__Problem to work on__: A verbatim repeat of the lines below is required, with the pictures removed.

__Task data__:
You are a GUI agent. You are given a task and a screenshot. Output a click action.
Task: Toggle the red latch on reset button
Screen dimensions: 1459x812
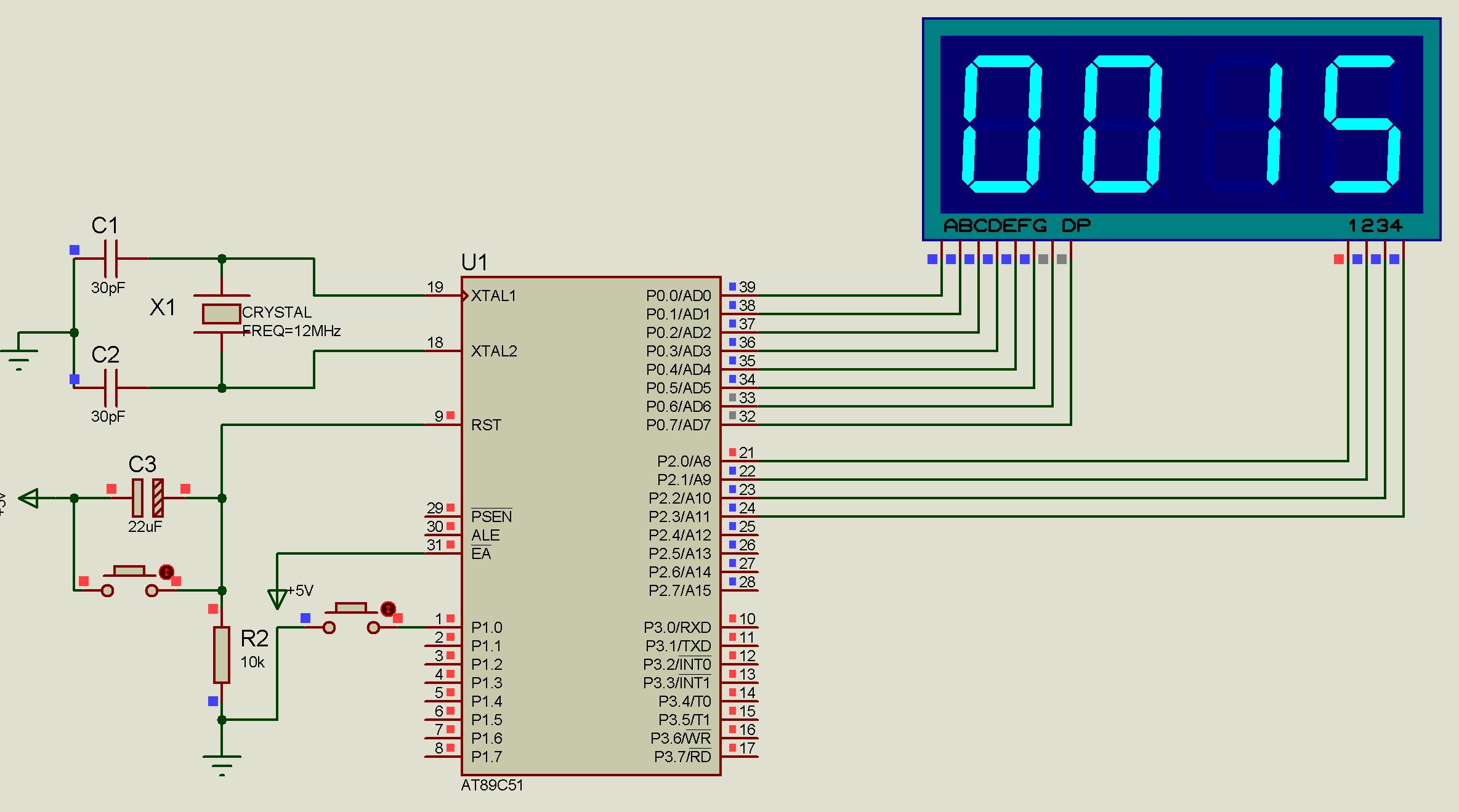point(166,572)
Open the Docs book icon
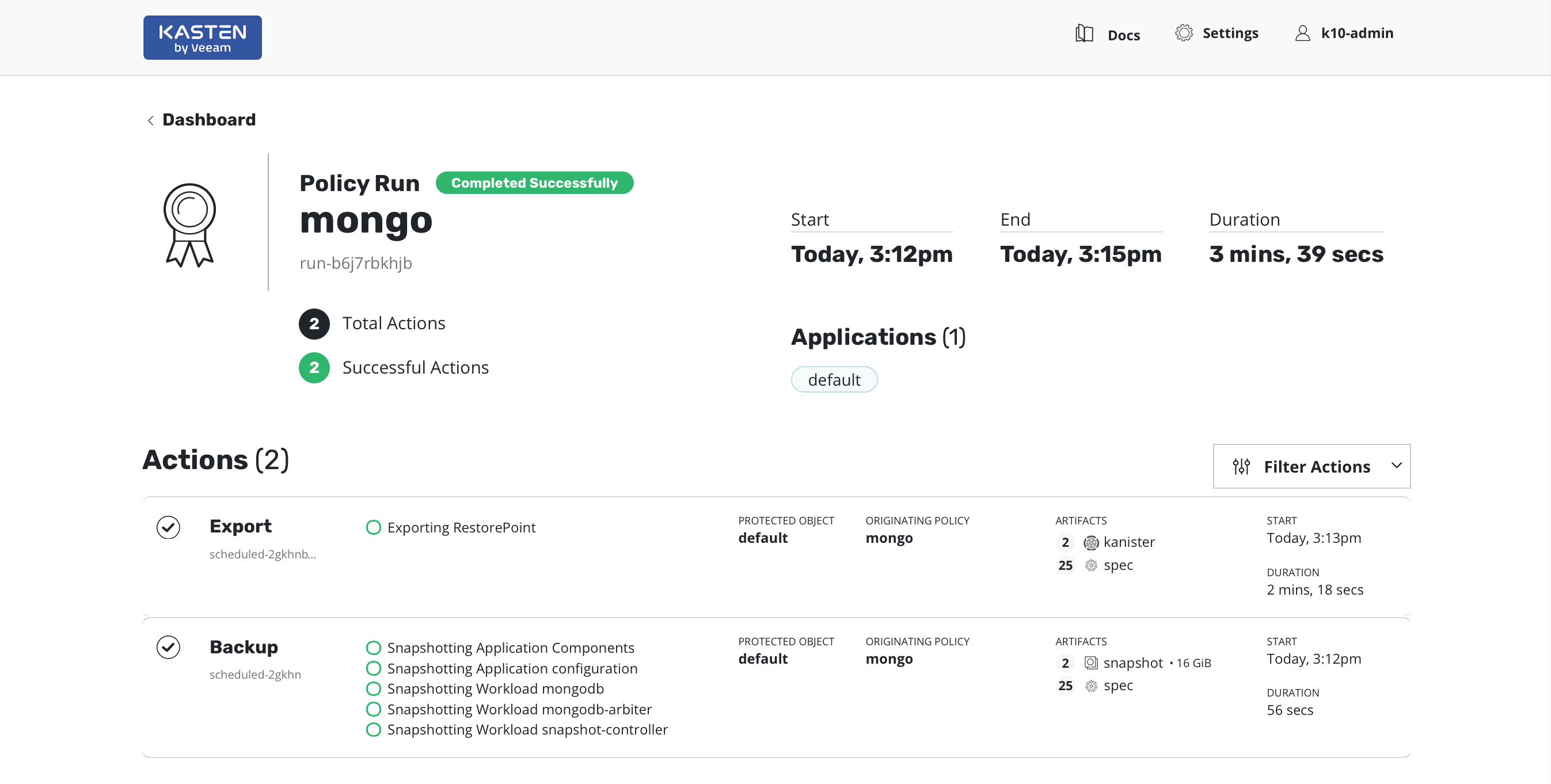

__Answer section__:
You are a GUI agent. You are given a task and a screenshot. Output a click action.
Task: Toggle the red latch on reset button
Screen dimensions: 1459x812
point(166,572)
Open the Docs book icon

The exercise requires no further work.